Earlier this month ECHA and the European Food Safety Authority published the ‘Guidance for the identification of endocrine disruptors in the context of Regulations (EU) No 528/2012 and (EC) No 1107/2007′ (https://www.efsa.europa.eu/en/efsajournal/pub/5311) to implement the scientific criteria for the determination of endocrine-disruption properties in the context of the PPP or BPR Regulations.
Regarding in vivo testing as an information source for endocrine disruptor identification, this guidance document describes not only mammalian but non-mammalian methods and the parameters measured in these relevant to identify endocrine disruption. Parameters such as growth, behaviour, sexual maturity, fecundity and reproduction parameters (fecundity, gonado-somatic index) can be sensitive to substances interfering with the sex hormone system or the thyroid hormone system. However, these parameters are not necessarily ‘EATS (estrogenic, androgenic, thyroidal and steroidogenic)–mediated’ since they can be influenced by other endocrine and non-endocrine factors such as systemic toxicity or dietary influences. In this instance, the guidance document states that they can still be used in a Weight of Evidence (WoE) approach to draw a conclusion on a specific endocrine pathway, but according to the guidance document, parameters measured in non-mammalian in vivo test methods relevant to support the identification of potential endocrine disruptors are vitellogenin and spiggin levels, secondary sex characteristics, sex ratio, gonadosomatic index, gonad histopathology and thyroid histopathology.

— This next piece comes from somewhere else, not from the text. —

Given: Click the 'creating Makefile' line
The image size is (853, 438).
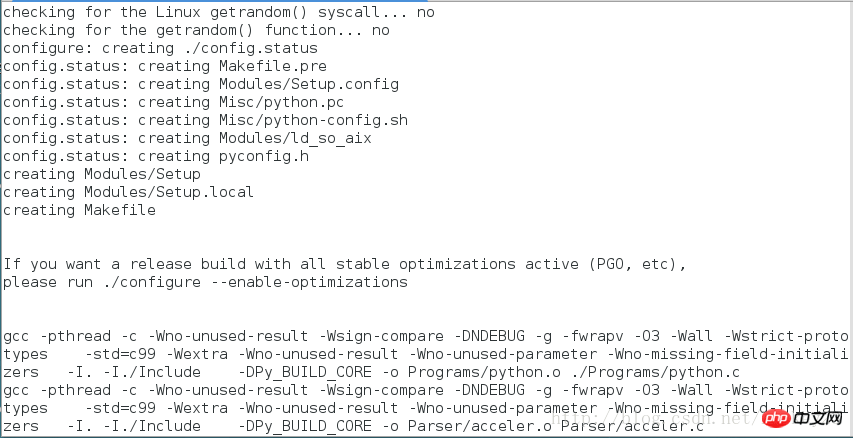Looking at the screenshot, I should click(x=79, y=210).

For fish, the following in vivo assays are listed in the guidance to investigate potential endocrine adverse effects: fish short-term reproduction assay (OECD TG 229), the 21-day fish assay (OECD TG 230) and its variant the androgenised female stickleback screen (OECD GD 148), fish sexual development test (OECD TG 234), medaka extended one-generation reproduction test (OECD TG 240), fish life cycle toxicity test (OPPTS 850.1500) and fish early life stage toxicity test (OECD TG 210). Additionally, three other tests are currently under validation at the OECD level: the EASZY test, an in vivo fish-based assay designed to quantify the estrogenic effect on fish in early life stages, the juvenile medaka anti-androgen screening assay (JMASA) and the RADAR assay, an in vivo fish-based assay designed to quantify the androgen axis activity in early life stages. For amphibians, two standardised tests; the amphibian metamorphosis assay (OECD TG 231) and the larval amphibian growth and development assay (OECD TG 241) are listed, as well as Xenopus embrionic thryroid signalling assay XETA, currently under validation by the OECD. Lastly, for birds, only two standardised in vivo methods are available; avian reproduction test (OECD TG 206) and US EPA avian two-generation study (OCSPP 890.2100), both offering limited information on effects concerning endocrine disruption.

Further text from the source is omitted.